さて、犬の「ハル」との別れから、12月に入って身内の別れがつづきました。
不思議なものです。こういうことって、たてつづけにあるものなのね、と
驚きつつ、その意味するところを考えてみたくなるほどです。

大往生だった義理のおじいさんは、98歳、一人暮らしをしていました。
杖も使わずすたすたと歩いて、庭の手入れも自分でやり、
脚立までひっぱり出すので家族があぶないからと隠しても、
またどこかから調達してしまういきおいでした。ところが12月のある朝、
庭先でたおれている所を毎日様子を見に来る息子に発見されました。
もうその時はすでに息絶えていて、警察にも来てもらい現場検証をしたそうです。

(記述された項目を探すためのエントリ)
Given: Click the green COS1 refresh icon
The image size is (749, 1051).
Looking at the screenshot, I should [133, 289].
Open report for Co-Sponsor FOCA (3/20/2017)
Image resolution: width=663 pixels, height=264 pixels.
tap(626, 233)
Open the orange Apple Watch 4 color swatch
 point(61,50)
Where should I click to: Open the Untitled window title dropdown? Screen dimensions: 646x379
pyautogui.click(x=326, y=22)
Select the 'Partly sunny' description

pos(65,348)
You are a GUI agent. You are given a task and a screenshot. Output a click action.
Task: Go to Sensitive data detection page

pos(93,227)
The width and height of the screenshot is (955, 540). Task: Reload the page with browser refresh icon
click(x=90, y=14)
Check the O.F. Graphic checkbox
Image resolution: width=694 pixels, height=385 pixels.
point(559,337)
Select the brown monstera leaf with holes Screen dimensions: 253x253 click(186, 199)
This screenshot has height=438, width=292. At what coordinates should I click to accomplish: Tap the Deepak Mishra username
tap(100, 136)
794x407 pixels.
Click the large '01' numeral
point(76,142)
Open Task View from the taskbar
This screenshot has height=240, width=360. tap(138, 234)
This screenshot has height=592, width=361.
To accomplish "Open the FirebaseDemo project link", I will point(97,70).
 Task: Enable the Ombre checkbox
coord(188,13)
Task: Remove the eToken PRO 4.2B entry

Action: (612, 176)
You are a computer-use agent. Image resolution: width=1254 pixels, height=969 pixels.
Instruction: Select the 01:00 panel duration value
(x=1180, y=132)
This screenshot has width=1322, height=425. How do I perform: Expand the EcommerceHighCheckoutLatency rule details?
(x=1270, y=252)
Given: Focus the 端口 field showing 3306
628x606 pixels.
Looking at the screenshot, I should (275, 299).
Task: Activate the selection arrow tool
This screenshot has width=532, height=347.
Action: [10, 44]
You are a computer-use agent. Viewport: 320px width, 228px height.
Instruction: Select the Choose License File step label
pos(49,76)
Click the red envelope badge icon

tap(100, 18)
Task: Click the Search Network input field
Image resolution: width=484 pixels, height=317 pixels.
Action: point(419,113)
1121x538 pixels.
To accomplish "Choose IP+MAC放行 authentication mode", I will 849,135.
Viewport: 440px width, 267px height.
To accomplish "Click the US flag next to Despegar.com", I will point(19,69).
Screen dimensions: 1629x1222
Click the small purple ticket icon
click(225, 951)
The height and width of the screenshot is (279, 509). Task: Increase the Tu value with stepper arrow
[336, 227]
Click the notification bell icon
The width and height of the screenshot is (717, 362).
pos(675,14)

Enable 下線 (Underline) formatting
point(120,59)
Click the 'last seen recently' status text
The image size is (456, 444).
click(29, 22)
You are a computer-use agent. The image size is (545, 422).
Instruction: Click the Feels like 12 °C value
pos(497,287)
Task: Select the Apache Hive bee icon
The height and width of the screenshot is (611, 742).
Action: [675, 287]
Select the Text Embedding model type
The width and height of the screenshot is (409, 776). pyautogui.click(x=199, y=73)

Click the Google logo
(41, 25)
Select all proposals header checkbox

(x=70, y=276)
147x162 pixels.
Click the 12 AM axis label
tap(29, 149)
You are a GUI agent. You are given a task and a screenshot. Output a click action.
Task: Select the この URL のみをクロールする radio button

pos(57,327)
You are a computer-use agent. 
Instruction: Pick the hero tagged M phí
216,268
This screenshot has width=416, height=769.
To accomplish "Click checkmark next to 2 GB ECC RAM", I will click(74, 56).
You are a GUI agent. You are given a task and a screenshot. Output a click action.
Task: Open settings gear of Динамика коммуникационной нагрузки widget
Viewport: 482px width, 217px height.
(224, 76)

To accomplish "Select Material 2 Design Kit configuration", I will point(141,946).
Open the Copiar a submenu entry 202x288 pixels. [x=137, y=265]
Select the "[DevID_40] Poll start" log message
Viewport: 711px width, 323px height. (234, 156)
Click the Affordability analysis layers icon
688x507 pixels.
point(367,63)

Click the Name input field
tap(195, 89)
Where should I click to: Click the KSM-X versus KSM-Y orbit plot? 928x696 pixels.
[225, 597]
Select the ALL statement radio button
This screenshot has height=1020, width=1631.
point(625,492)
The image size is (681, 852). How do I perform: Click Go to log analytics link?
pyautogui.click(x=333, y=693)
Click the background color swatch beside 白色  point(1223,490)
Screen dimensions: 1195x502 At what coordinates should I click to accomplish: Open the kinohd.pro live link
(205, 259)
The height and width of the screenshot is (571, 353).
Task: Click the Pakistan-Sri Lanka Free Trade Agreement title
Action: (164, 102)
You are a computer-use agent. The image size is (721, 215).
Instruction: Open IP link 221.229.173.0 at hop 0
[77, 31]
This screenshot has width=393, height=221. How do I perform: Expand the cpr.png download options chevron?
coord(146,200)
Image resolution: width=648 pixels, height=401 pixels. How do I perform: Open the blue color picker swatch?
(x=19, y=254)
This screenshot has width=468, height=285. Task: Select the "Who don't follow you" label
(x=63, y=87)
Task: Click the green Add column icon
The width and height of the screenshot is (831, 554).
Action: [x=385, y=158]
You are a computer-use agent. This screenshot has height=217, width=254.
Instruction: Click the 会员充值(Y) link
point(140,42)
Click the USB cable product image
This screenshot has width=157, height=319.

* **指示 A**: 本文によると、義理のおじいさんは何歳で、どのように暮らしていましたか。
* **指示 B**: 本文の「杖も使わずすたすたと歩いて、庭の手入れも自分でやり、」から「もうその時はすでに息絶えていて、警察にも来てもらい現場検証をしたそうです。」までを、一字も変えずに書き写してください。
本文の内容だけをもとに答えること。

* **解答 A**: 98歳で、一人暮らしをしていました。

* **解答 B**:
杖も使わずすたすたと歩いて、庭の手入れも自分でやり、
脚立までひっぱり出すので家族があぶないからと隠しても、
またどこかから調達してしまういきおいでした。ところが12月のある朝、
庭先でたおれている所を毎日様子を見に来る息子に発見されました。
もうその時はすでに息絶えていて、警察にも来てもらい現場検証をしたそうです。